But Ray got complete loyalty from his team. With reason.

When Anand reached Calcutta, he called up Ray and asked for an appointment the next day. Let's have the rest in Anand's own words.

"He asked me what time I get up, I promptly told him that I was at his beck and call, and could be there at any time. He asked me to come the next day at 8 am. When I reached his house, he opened the door himself. He asked me to sit down because he was busy typing something. After 20 minutes he finished typing, picked up a bunch of papers from his desk and handed them to me, saying, 'This is the complete synopsis of the film in which you'll be assisting me. It is in English because you won't understand a word of Bengali. I don't want you to feel left out, so I got up at 4 am and typed this for you.' I was shocked," says Anand, clapping his hands in disbelief even so many years later.

Anand was most eager to please by now. Once when the team was shooting a scene in a market, Ray caught sight of some hippies. He mused aloud that he could have used them in a garden scene he was planning. Anand disappeared and returned an hour later came back, sitting in the hippies jeep.

Difficult to believe of the man with bloodshot eyes crumpled in the sofa before you. But after spending years under Ray, Anand decided he was more cut out for a commercial career, making films that don't bear a smell of Satyajit Ray. Anand made Kaalia and Shehenshah instead.

Wasn't that a compromise? A pandering to gross populist tastes? Anand bridles enough to sit up straight for a moment.

"Just because I assisted him doesn't mean I have to make films like him." He grumbles, "Why is that everyone thinks that since I have worked under him, I should also make films like him?" Then he is all fire again, "Tell me about one son of a famous director who makes films like his father? Why do you expect a student to become a teacher?

"When I joined Ray I intended to make my own kind of films from my experience, so why do you expect me to have undergone the same kind of experiences and education Ray had.

"The kind of films I make cost a lot of money. Come and ask me this question when film making becomes as cheap as pen and paper. Because when you dare to be different and make a film like Main Azaad Hoon, it doesn't get the money invested in it back. Why should I make films for some intelligent people? A decent film costs 40-50 lakhs (Rs 400,000-500,000)... My problem is where do I release those films? There are no small theatres for such small films..."

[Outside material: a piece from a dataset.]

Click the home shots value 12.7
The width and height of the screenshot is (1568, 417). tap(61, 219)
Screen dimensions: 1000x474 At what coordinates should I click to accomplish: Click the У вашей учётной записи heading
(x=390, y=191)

He complained about the theatre charges, how starving good directors have moved to television because it is cheaper, how even Ray was called a flop director when he made Pather Panchali. Then he drifts from discussing good films to complaining how people flocked to the theatre when Pather Panchali won an award at Cannes. "They acclaimed him as a genius film-maker. Here it needs a foreigner to decide for us which is a good film." Luckily, mercifully, his cellular rang and I tearfully thanked the god of the cellular phones. He finishes the call and then eyes the phone with a jaundiced eye. "Hate those things," he said.

His first attempt at serious cinema was Main Azaad Hoon, inspired by Meet John Doe.